Evolving Large Populations of Controllers for Complex Systems: July 2014

Monday, July 21, 2014

Potentially Invalid Data From All Trials

Thanks to a fundamental misunderstanding of the function of "elites," the select few members of a generation of a GA that get passed on to the next, in our GA, it's possible that all of our data is invalid. My understanding from what I was told of the code and my own examinations, was that an elite was kept for one generation, but if it failed it was discarded. This is apparently not the case, and elites are kept until the end of the GA regardless of failures along the way.

When looking at the data before, what I thought I was seeing was 30-40 great results and ~10 errors per last generation per population. Now I look at this same data with the understanding that the 30 elites could be hiding 30 errors underneath them. If this is the case, then virtually all of our data is invalid due to the fact that we cannot be certain that the PaaS-es are outputting results throughout a run of the GA.

What this means for the project is that a month's worth of data collection and analysis may have to be thrown out the window (worst-case scenario). I'm conferring with Dr. Remy to see how we should move forward.

Friday, July 18, 2014

Where We Are Right Now

Some issues were found with the PaaS2 results, regarding received errors. When planning this experiment, we went ahead without accounting for the fact that a client machine's speed affects how much uptime a cloud app experiences. The implication of this is that services with a limit on an app's uptime will experience a client making requests differently depending on the client's speed.

Say you have two clients talking to two instances of the same app. Each instance has 4 hours of allotted uptime per day, and once that uptime is exceeded any client sending requests to these apps will receive only 500 errors in response. One of your clients causes 20 minutes of uptime per run of a program, and the other causes 30 minutes per run of an identical program; this is due to hardware differences between the two clients.

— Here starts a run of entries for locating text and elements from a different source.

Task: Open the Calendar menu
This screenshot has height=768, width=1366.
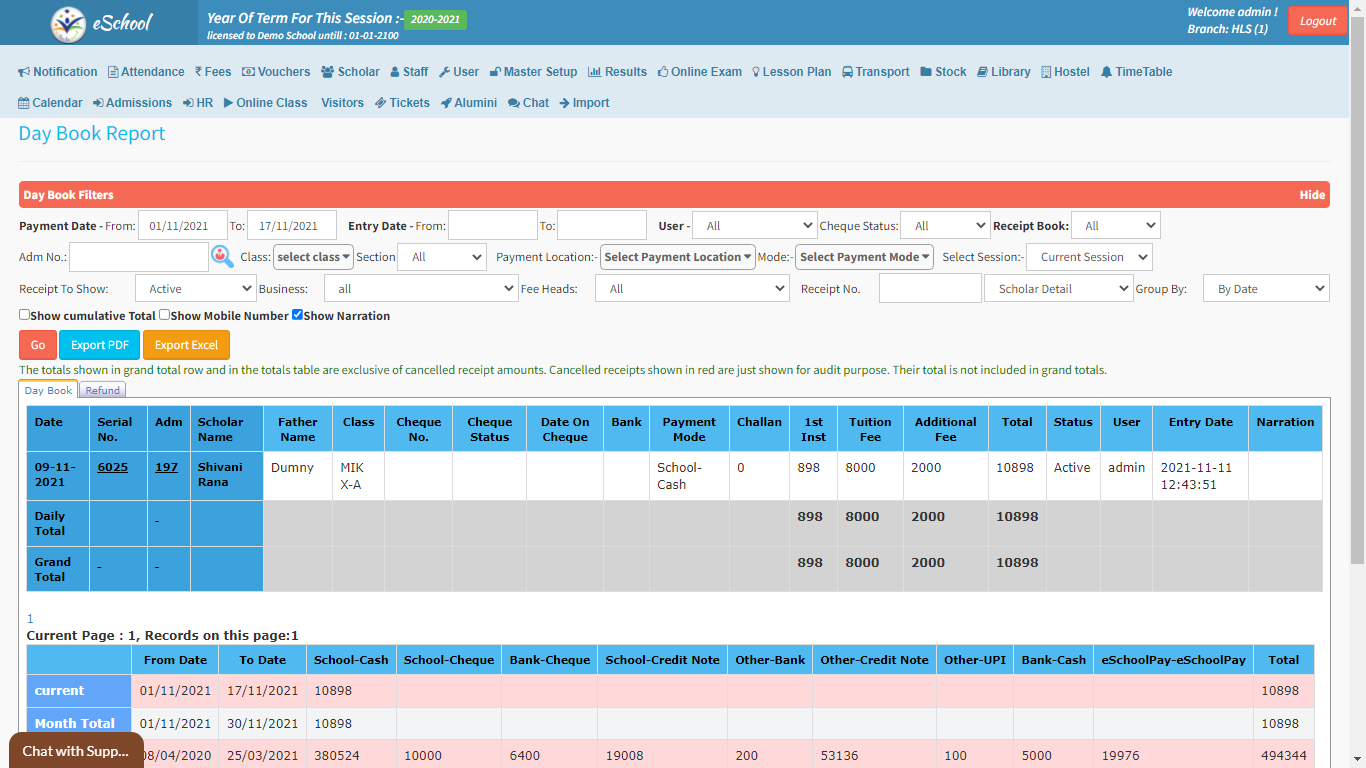Action: (50, 103)
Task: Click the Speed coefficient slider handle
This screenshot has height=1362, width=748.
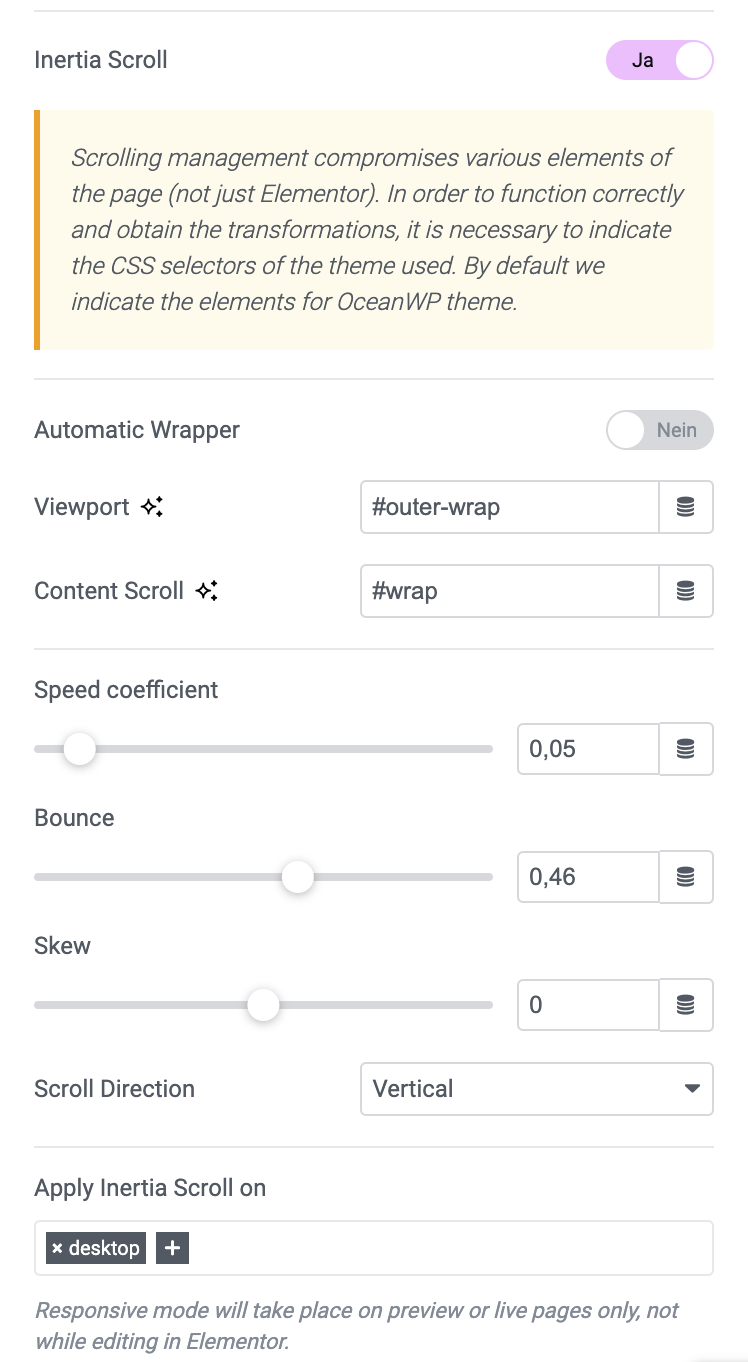Action: point(79,749)
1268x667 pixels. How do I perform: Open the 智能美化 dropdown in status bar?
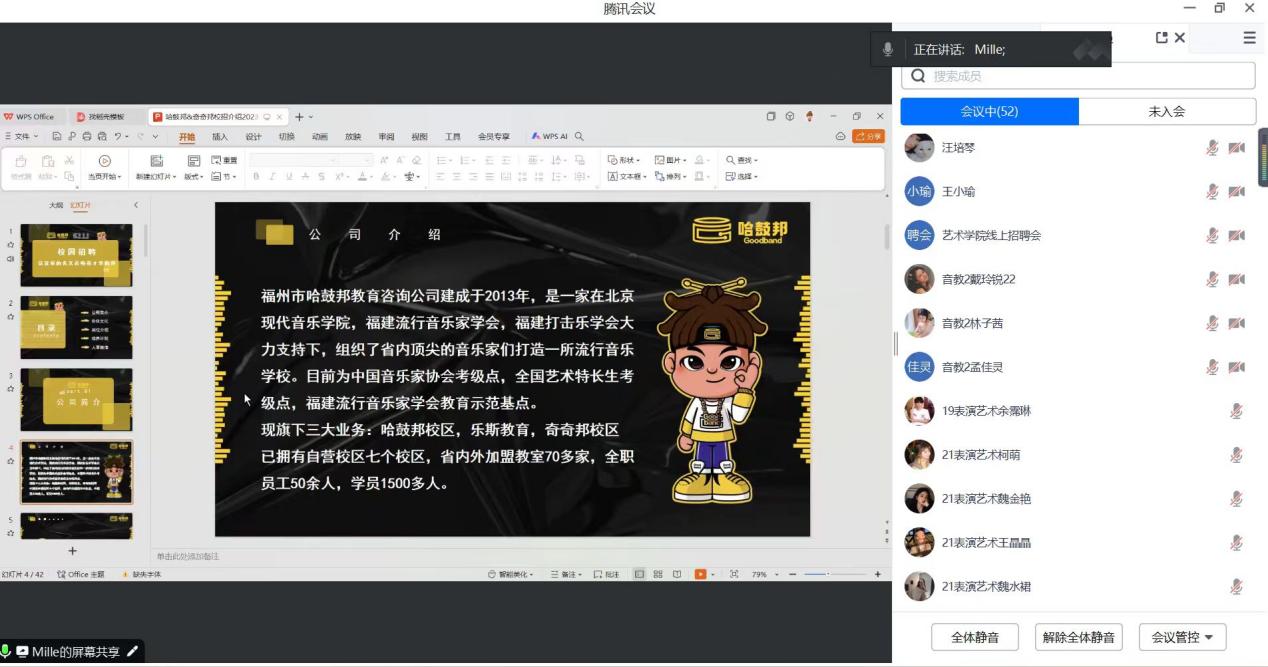[x=510, y=574]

If you are required to run this program 9 times per day per app/client pair, and each client is constrained to one app, the app running 20 minutes per client program will not exceed its allotted time, but the app running 30 minutes will.

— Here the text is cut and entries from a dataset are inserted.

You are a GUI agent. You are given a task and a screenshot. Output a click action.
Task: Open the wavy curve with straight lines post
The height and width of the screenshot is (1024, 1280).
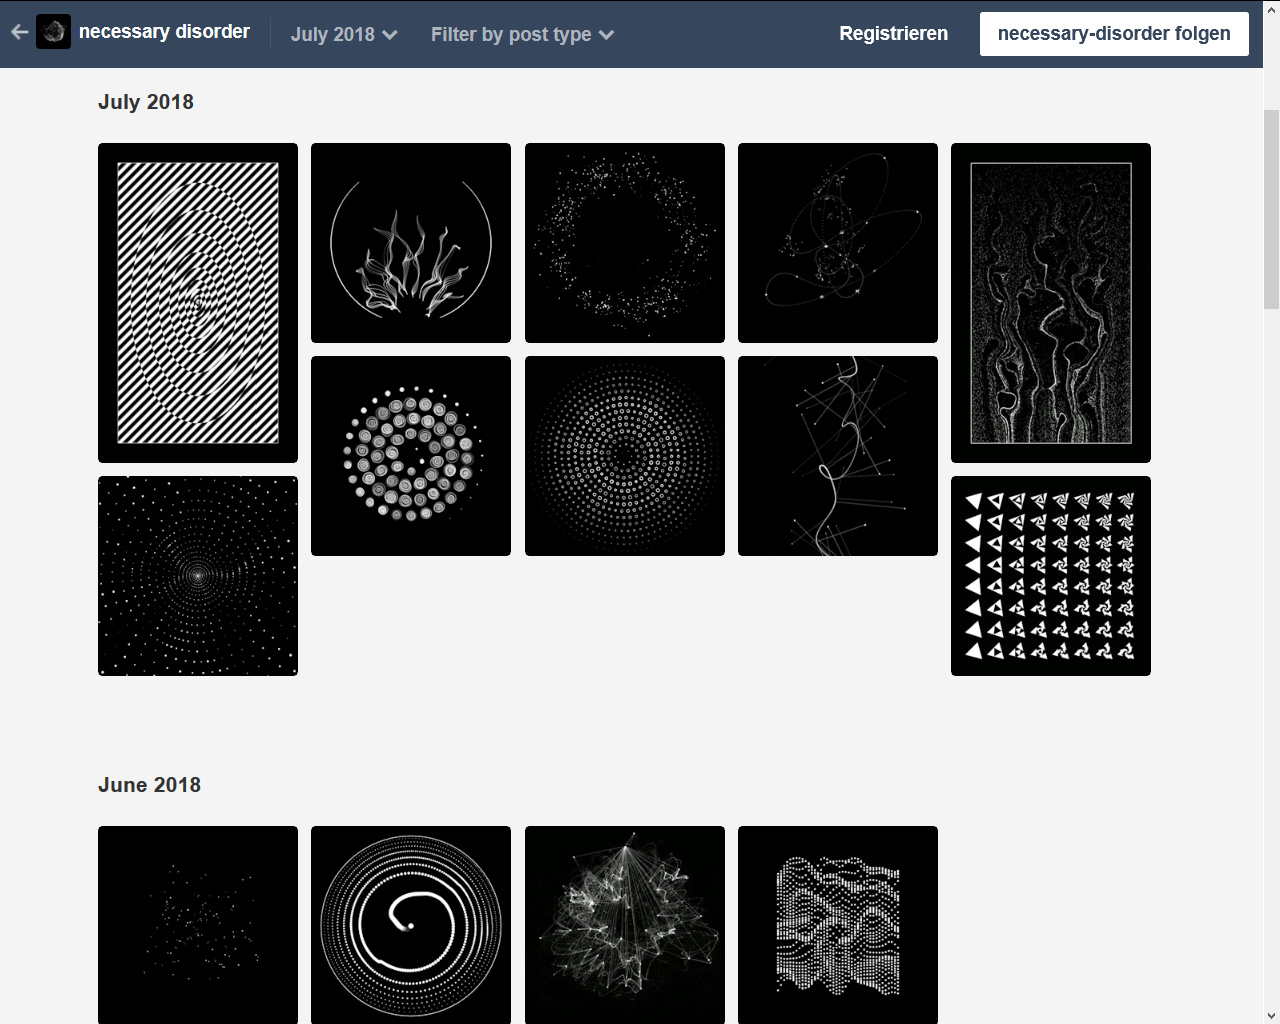point(838,456)
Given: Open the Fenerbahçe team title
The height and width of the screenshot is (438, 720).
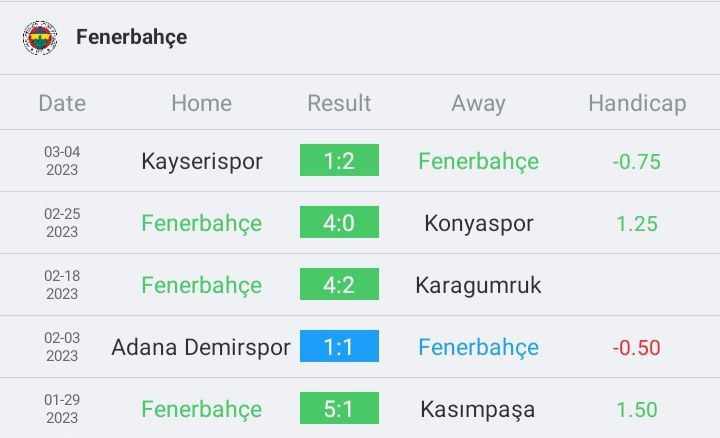Looking at the screenshot, I should 131,38.
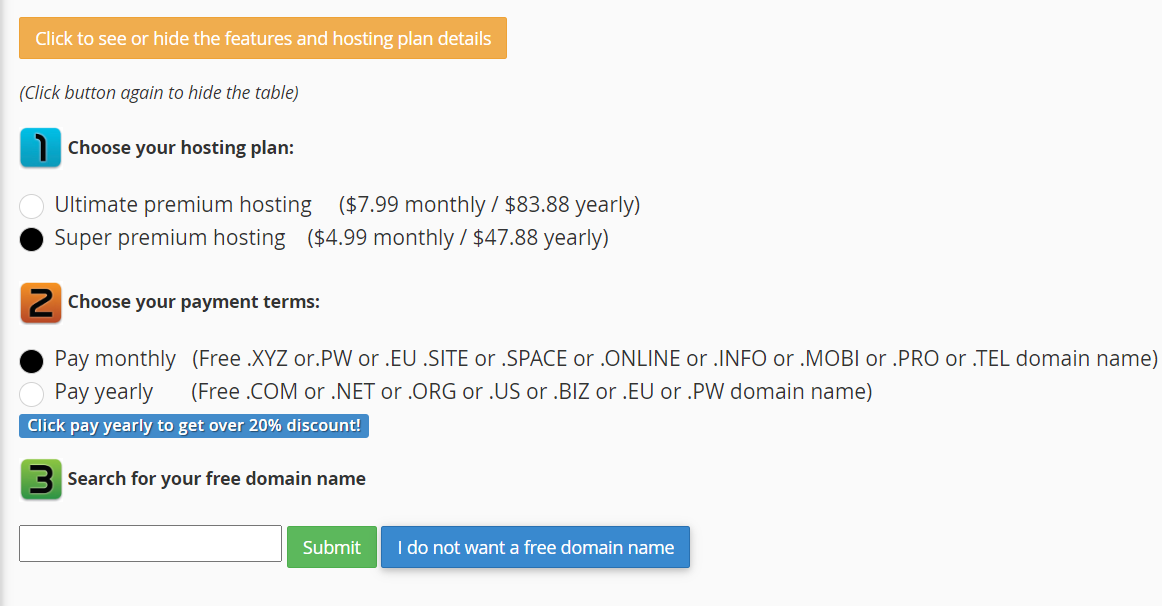Click "I do not want a free domain name"
Screen dimensions: 1162x606
coord(535,547)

This is an oversimplification of our problem. First, we have to factor in the fact that we don't know how much time one request to an app instance will eat up on the server end. Conditions on the server end may change, and the vendor's method for timing uptime is unknown and seems to have other factors beyond straight app uptime involved. In addition, we have to take into account travel time to the server, which is affected by network conditions in way we cannot predict. This adds to our client uptime, in turn affecting our app uptime.

There are a few morals here: "careful planning can still surprise you with bumps," "networking is complex," etc. The biggest, though, is that we have to restart data collection on PaaS2 for 2 of our 3 clients.

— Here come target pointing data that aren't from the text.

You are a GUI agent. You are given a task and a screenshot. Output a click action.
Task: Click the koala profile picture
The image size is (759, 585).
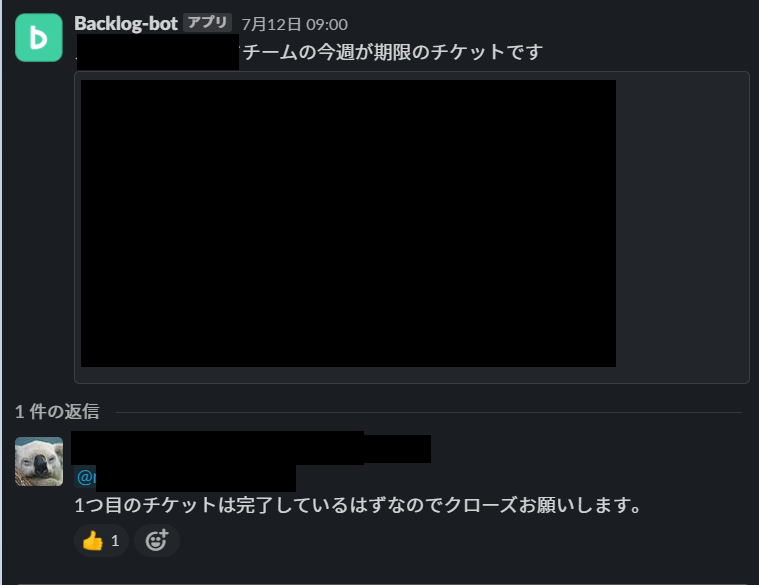click(39, 461)
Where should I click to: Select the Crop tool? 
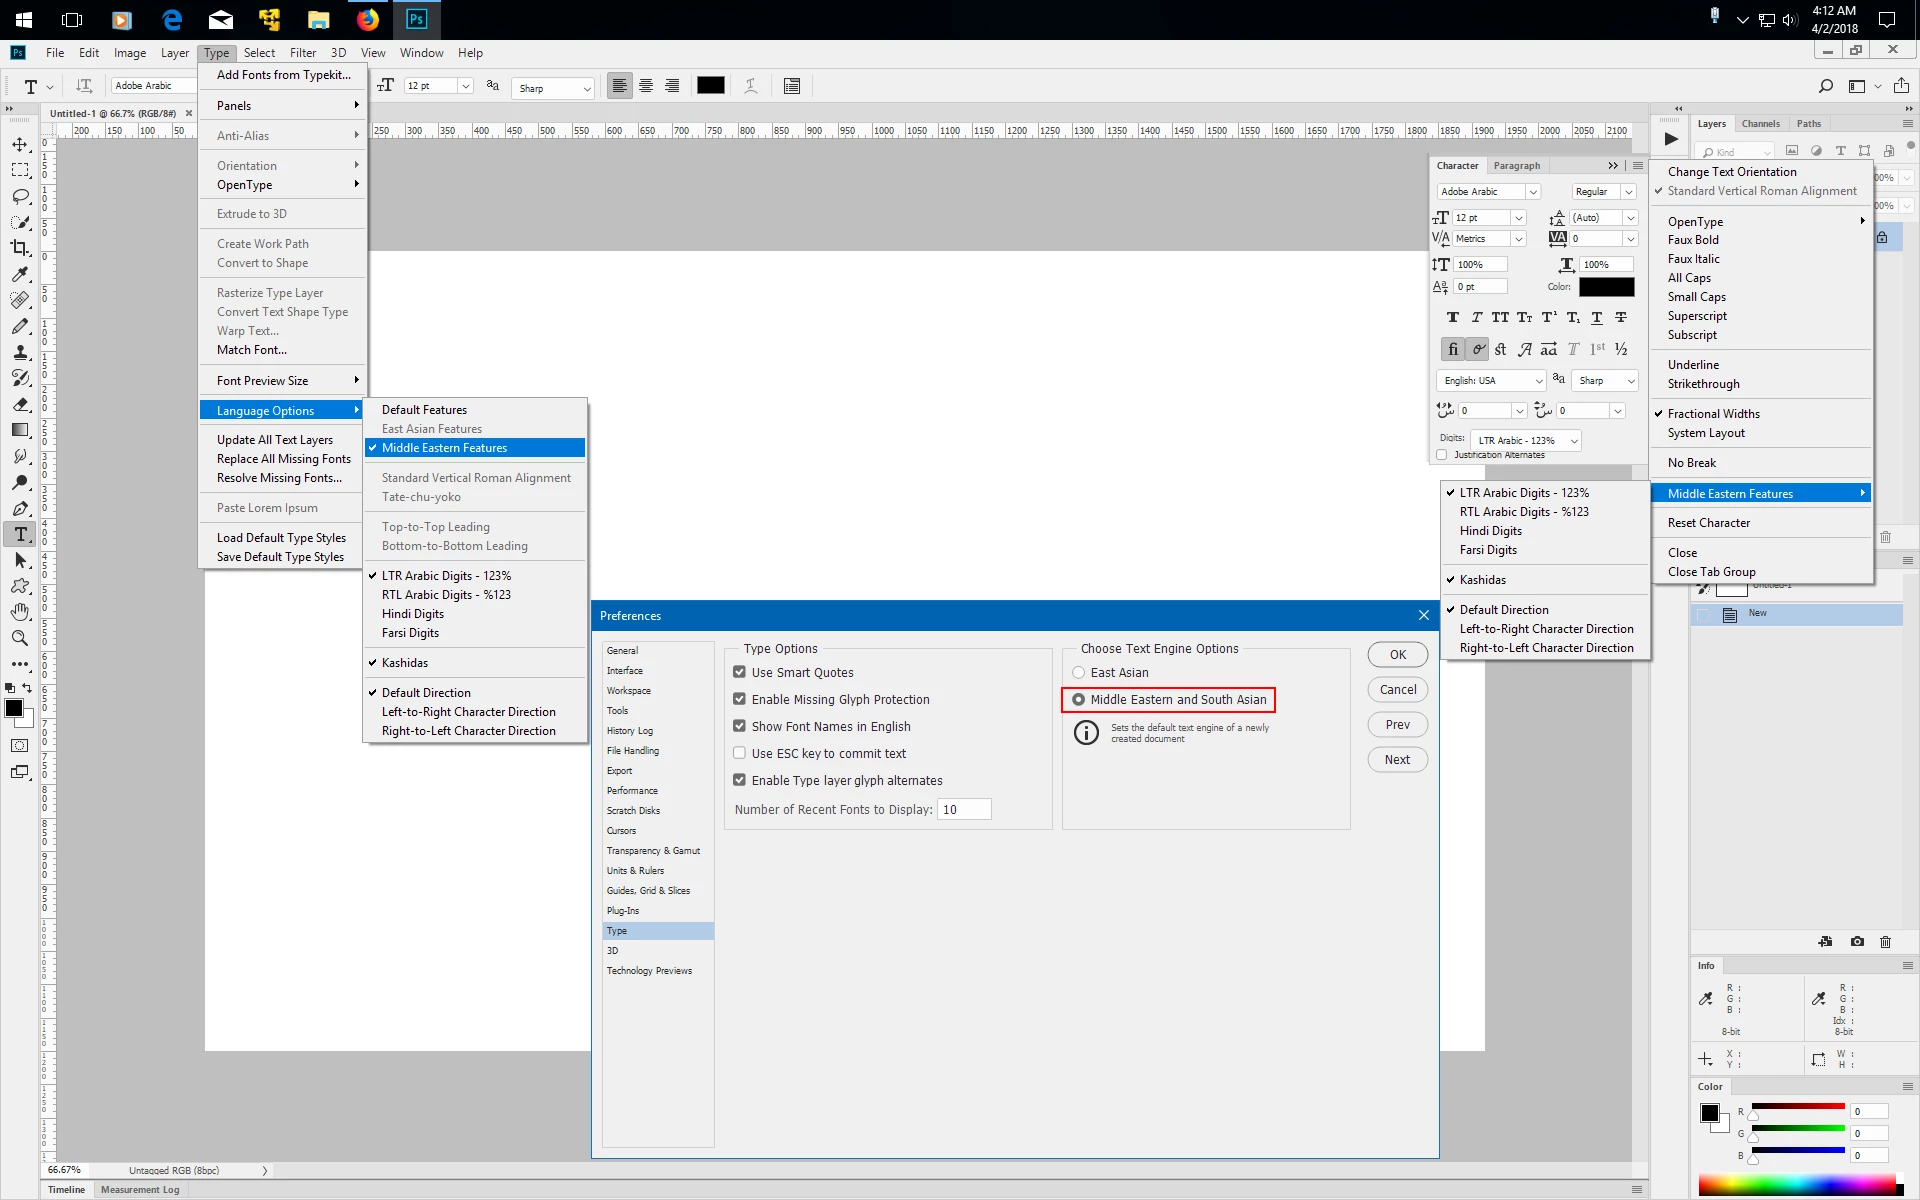click(x=20, y=248)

I restarted yesterday, and the results are good, but PaaS2's dashboard did show error replies in some of the runs. Apparently we haven't hit that sweet spot yet where they occur so minimally that we don't have to worry about them.

Thursday, July 17, 2014

Some More Results

After a week of tests, we have some results in. I'm hesitant to post the boxplots of our timing measurements because there is an issue we only caught after the fact affecting exactly one PaaS client running on one of our machines. Those tests are being re-run until we have a matching amount of results.

Our control client, a computer designed to handle complex operations like the multiprocess GA, performed essentially as expected. Runtimes for individual populations are tight around the median time, and even the outliers are not egregiously different. One PaaS clearly has more consistent timing than the other, but the less consistent PaaS has faster completion times.

The client representing the Average Joe computer performed about as expected as well. It is clearly slower than the control client, but can still run a whole population in a reasonable amount of time. There are many more outliers on both PaaS plots for this client, but the same trend was seen with one PaaS being more consistent in timing and the other being somewhat faster. One of the PaaS-es also returned the only (legitimate) error codes seen on the plots to this client.

I would talk about the third client, but it's undergoing re-testing on one PaaS, so that discussion will wait until all results are in.

Thursday, July 3, 2014

Preliminary Results

Testing has been going steady on Newton (hence the image of Sir Isaac Newton in the last post) for a week now. The results of computations on the cloud end are promising: barring bad requests the best individuals come out of the calculations with fitness scores in the 2-3 hundreds (read: good). On Heroku, the runtime for a set of 10 concurrent GAs is ~1430s; on GAE, that time is closer to 900s.

We had to back of from testing on the Walter, the lab's Raspberry Pi, because he, sadly, cannot create enough forked processes to handle the GA. Attempts on the mystery third client IaaS were also largely squashed due to resource constraints, so we have moved to a different IaaS, and testing has commenced there.